**Task prompt:** Everything in the listing below except the pictures should be reproduced exactly.

**Given records:**
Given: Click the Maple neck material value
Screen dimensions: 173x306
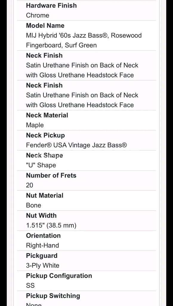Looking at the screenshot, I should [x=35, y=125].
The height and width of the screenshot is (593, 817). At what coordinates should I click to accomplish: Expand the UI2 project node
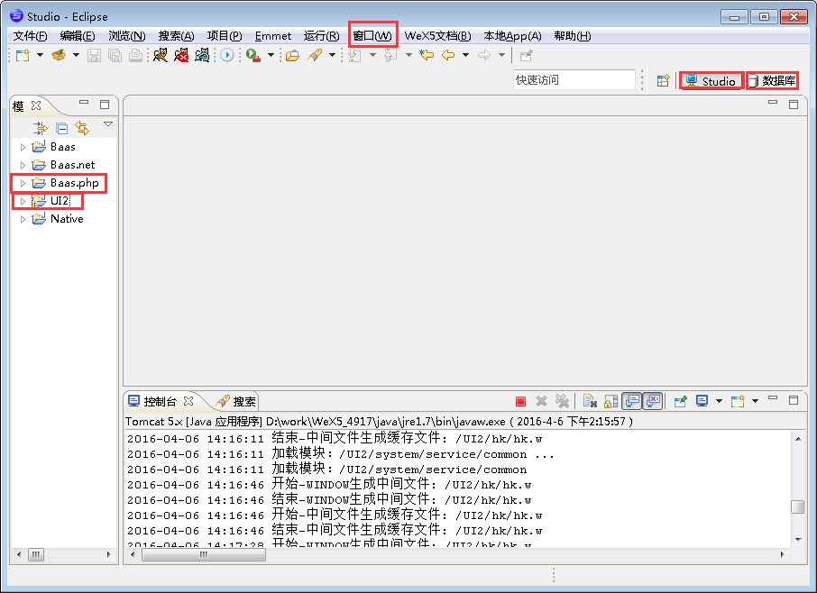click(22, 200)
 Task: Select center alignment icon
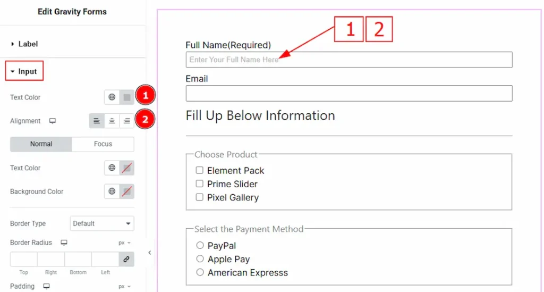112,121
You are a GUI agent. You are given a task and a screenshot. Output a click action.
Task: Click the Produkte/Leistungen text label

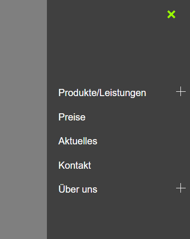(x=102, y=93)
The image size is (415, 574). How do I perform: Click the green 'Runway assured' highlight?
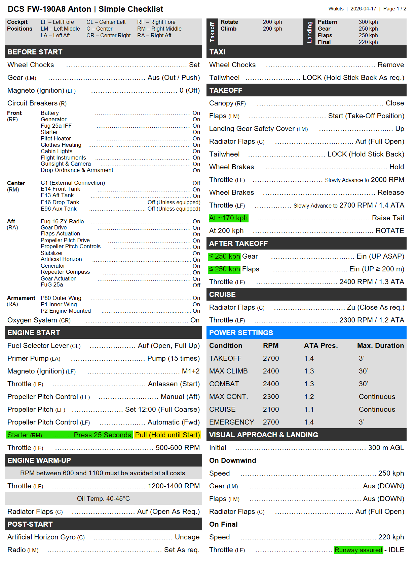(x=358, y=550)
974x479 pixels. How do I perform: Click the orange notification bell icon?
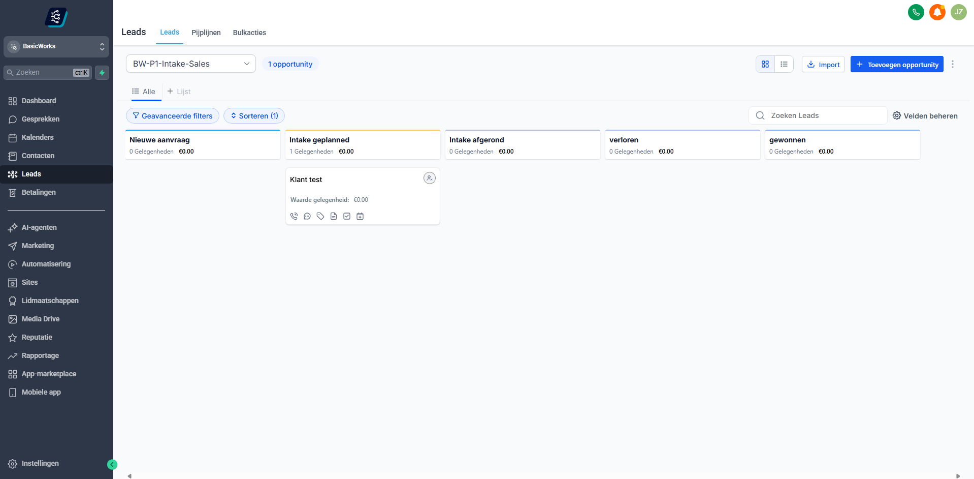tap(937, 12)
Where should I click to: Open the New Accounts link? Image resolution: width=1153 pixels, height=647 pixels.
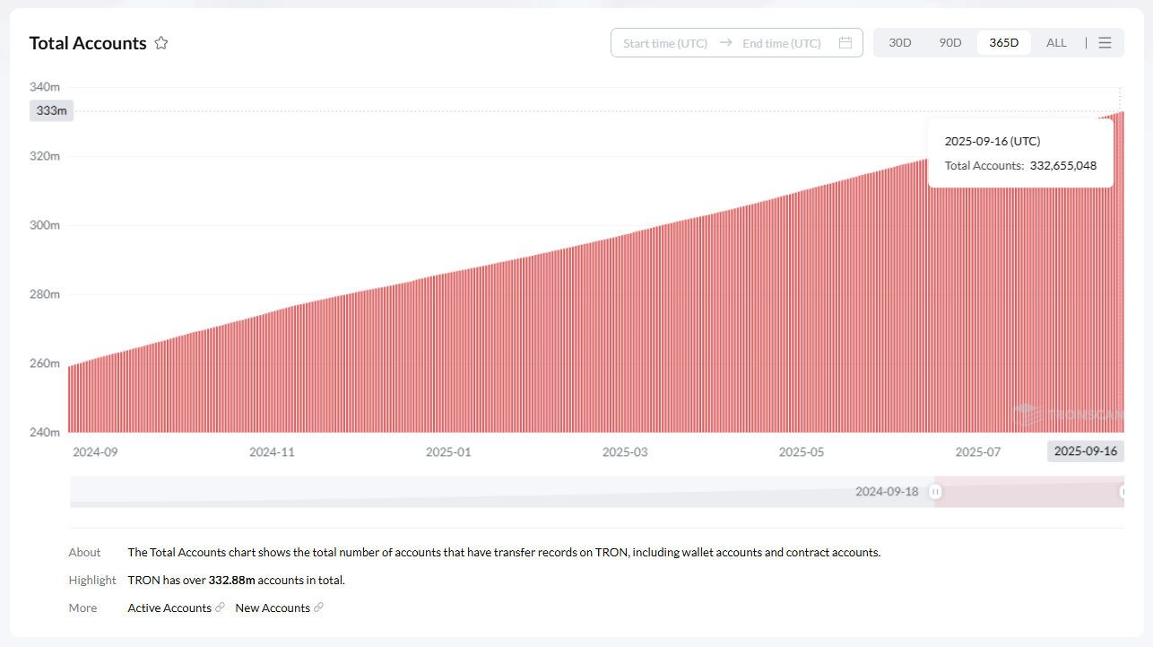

**Written answer:**
Given: Click the Maple neck material value
Screen dimensions: 173x306
Looking at the screenshot, I should [x=35, y=125].
The height and width of the screenshot is (593, 817). At what coordinates should I click to accomplish: Expand the UI2 project node
click(22, 200)
 Task: Select center alignment icon
112,121
You are a GUI agent. You are given a task and a screenshot. Output a click action.
Task: Click the Produkte/Leistungen text label

(x=102, y=93)
The image size is (415, 574). How do I perform: Click the green 'Runway assured' highlight?
(x=358, y=550)
974x479 pixels. How do I perform: Click the orange notification bell icon?
tap(937, 12)
Where should I click to: Open the New Accounts link? Image resolution: width=1153 pixels, height=647 pixels.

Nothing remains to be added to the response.